What customers ask for vs. what they actually use aren't the same thing. Relay's second most requested feature was a checkbook. Customers demanded it. So they built an awesome one with security controls, thresholds, and approvals. Usage? Not as high as you would think.

Yoseph learned that many SMB requests are really about optionality. Customers wanted to know the checkbook was available, the same way they want to know a bank branch exists even if they never go. You have to listen to feedback, but you also have to make qualitative assessments about what's actually driving the request vs. what customers will use day-to-day.

If customers stick through a sh*tty product, there's something there. In the early days, Relay had 6 business day holds on deposits. It was terrible! Why people put up with it, Yoseph still doesn't know.

One of their early customers, MetalBird, went through some hairy situations with Relay, stuff that would have made most people quit their bank a thousand times. But they stuck around. For Yoseph, that was an early signal of product-market fit: if you create that much friction and your product is that rough and people are still signing up, there must be something really special that they can't find elsewhere.
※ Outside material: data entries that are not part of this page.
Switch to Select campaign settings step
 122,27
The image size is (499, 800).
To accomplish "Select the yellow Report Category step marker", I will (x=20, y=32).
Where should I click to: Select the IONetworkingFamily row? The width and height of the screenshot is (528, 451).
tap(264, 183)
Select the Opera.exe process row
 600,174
SMB failure rates don't matter if you target the right segment. People talk about high SMB churn as a reason not to build in the space. Yoseph's take: it only matters if you're focused on the wrong segment.

Of 100,000 businesses transacting on Relay every month, about 15,000 pay for everything. The other 85,000? Some will graduate, some will churn. It doesn't matter. What matters is whether you've built for the segment that actually drives your economics. Even during recessions, business creation goes up as people get laid off and decide to go for it. The structural churn is just part of the model if you've targeted correctly.
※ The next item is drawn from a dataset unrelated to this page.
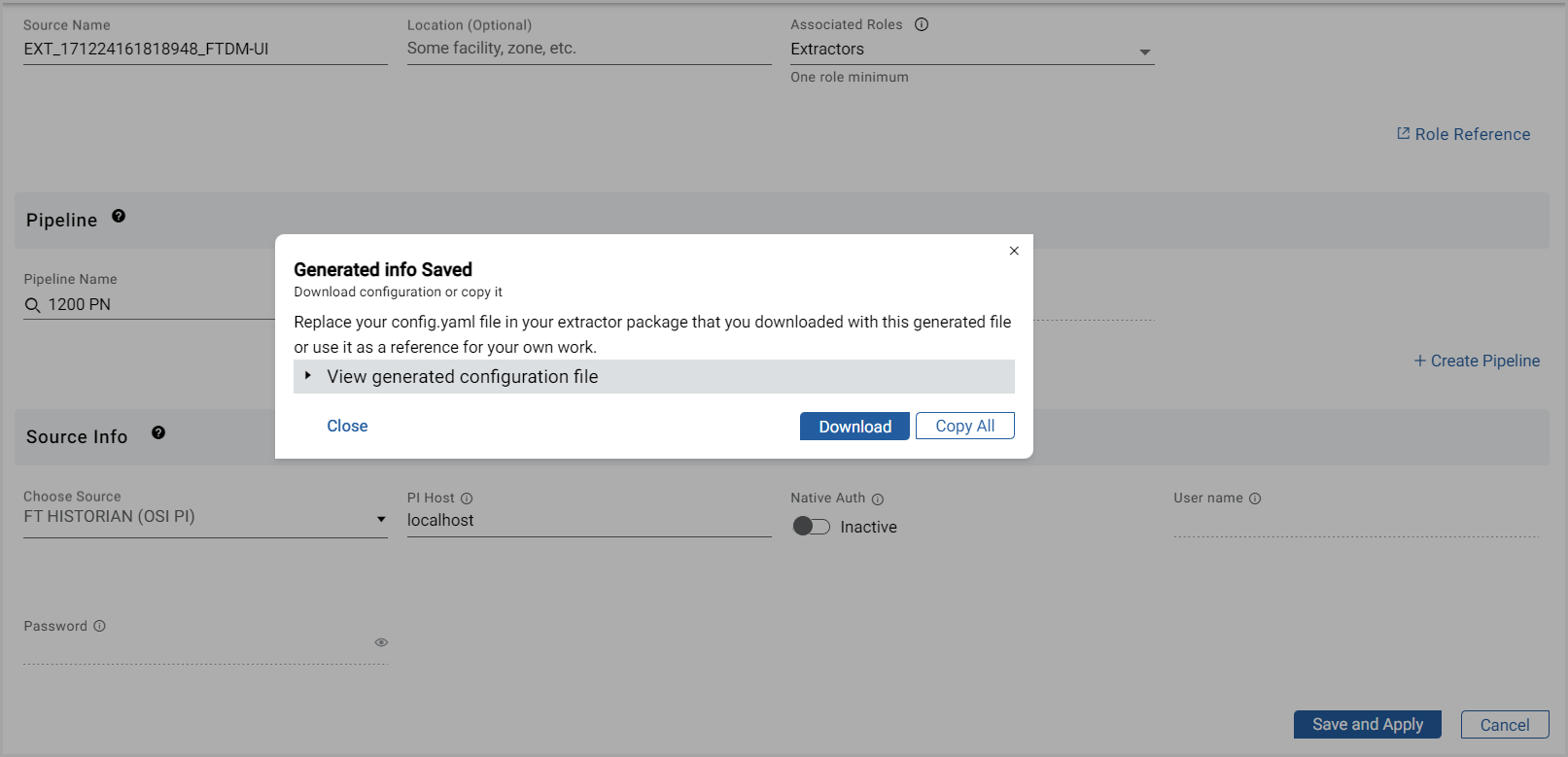This screenshot has height=757, width=1568.
Task: Download the generated configuration file
Action: pyautogui.click(x=854, y=427)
Fintech is hard because the systems are complex and you have to earn trust every day. The systems that underpin a business like Relay are genuinely complex. You're dealing with multivariate problems that compound on each other, and you can't move fast and break things when you're handling people's money.

Yoseph had previously worked in software companies where if something goes wrong with your documents, you're sort of mad. The first time something went wrong with a wire at Relay, a customer chewed him out worse than his mom ever has. That's the difference with fintech: you have to earn trust every single day. In 2021, competitors raised orders of magnitude more than Relay and have since struggled or gone sideways. Capital can't solve these problems. It's fundamentally harder than people thought.